** EXERCISE DATA follows **

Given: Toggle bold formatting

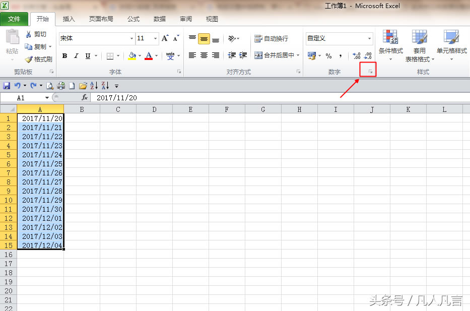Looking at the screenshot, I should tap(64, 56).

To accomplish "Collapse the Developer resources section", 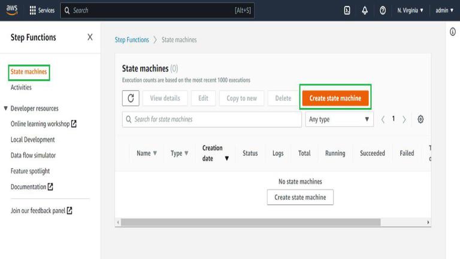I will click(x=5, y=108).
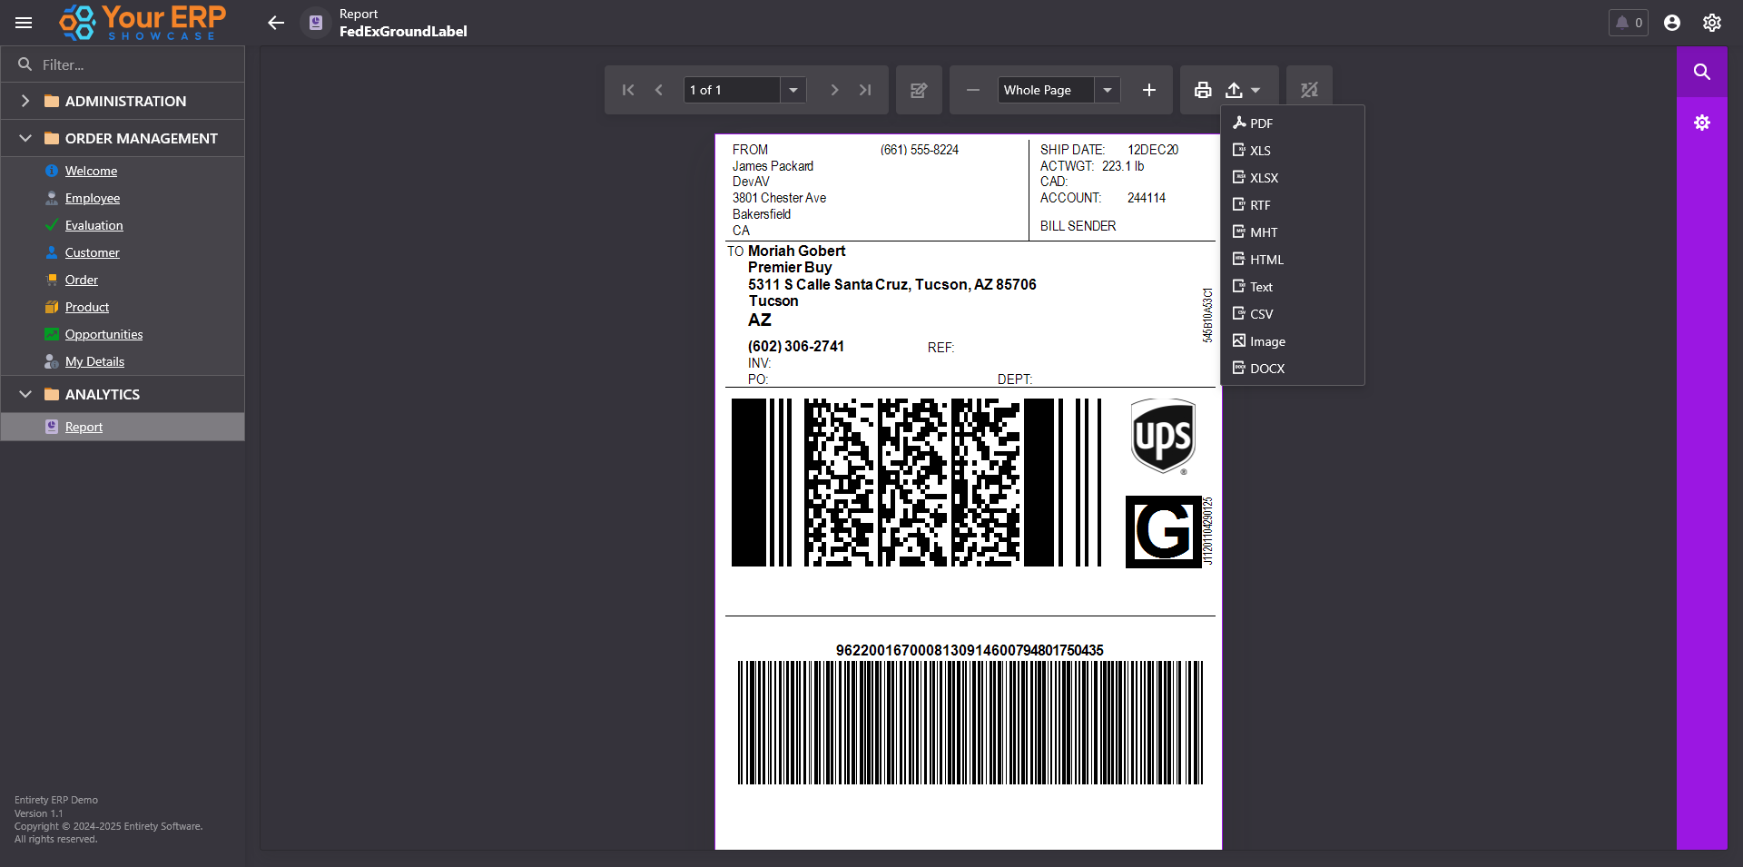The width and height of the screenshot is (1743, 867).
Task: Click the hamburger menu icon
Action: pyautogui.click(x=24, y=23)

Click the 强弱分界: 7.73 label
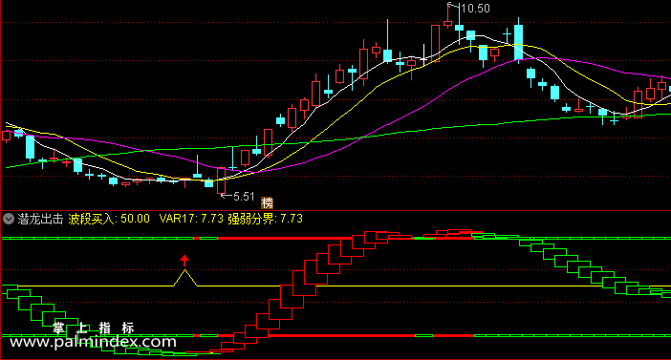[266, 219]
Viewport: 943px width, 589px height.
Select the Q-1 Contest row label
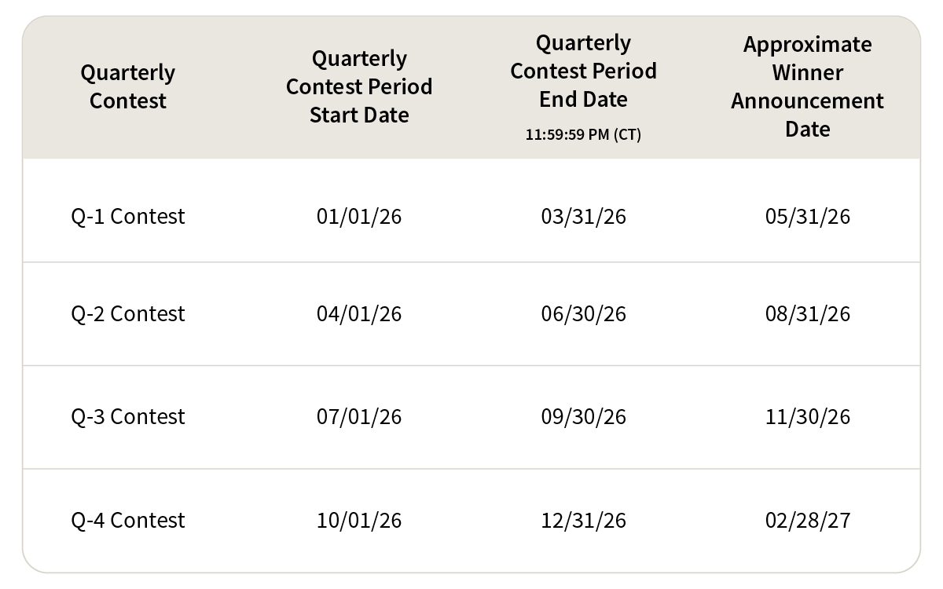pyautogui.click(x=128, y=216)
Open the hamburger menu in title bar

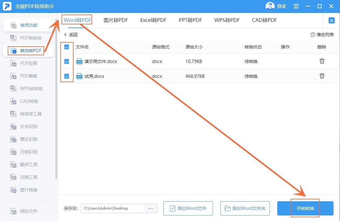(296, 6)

** End of EXERCISE DATA **

REQUIRED ACTION
Beginning with the line that contains "Click the 强弱分界: 7.73 label" and ending with the last line of the data, restate each line word for word. Exclude the pictures.

OUTPUT OF THE EXERCISE
Click the 强弱分界: 7.73 label
[266, 219]
Viewport: 943px width, 589px height.
Select the Q-1 Contest row label
pyautogui.click(x=128, y=216)
Open the hamburger menu in title bar

(296, 6)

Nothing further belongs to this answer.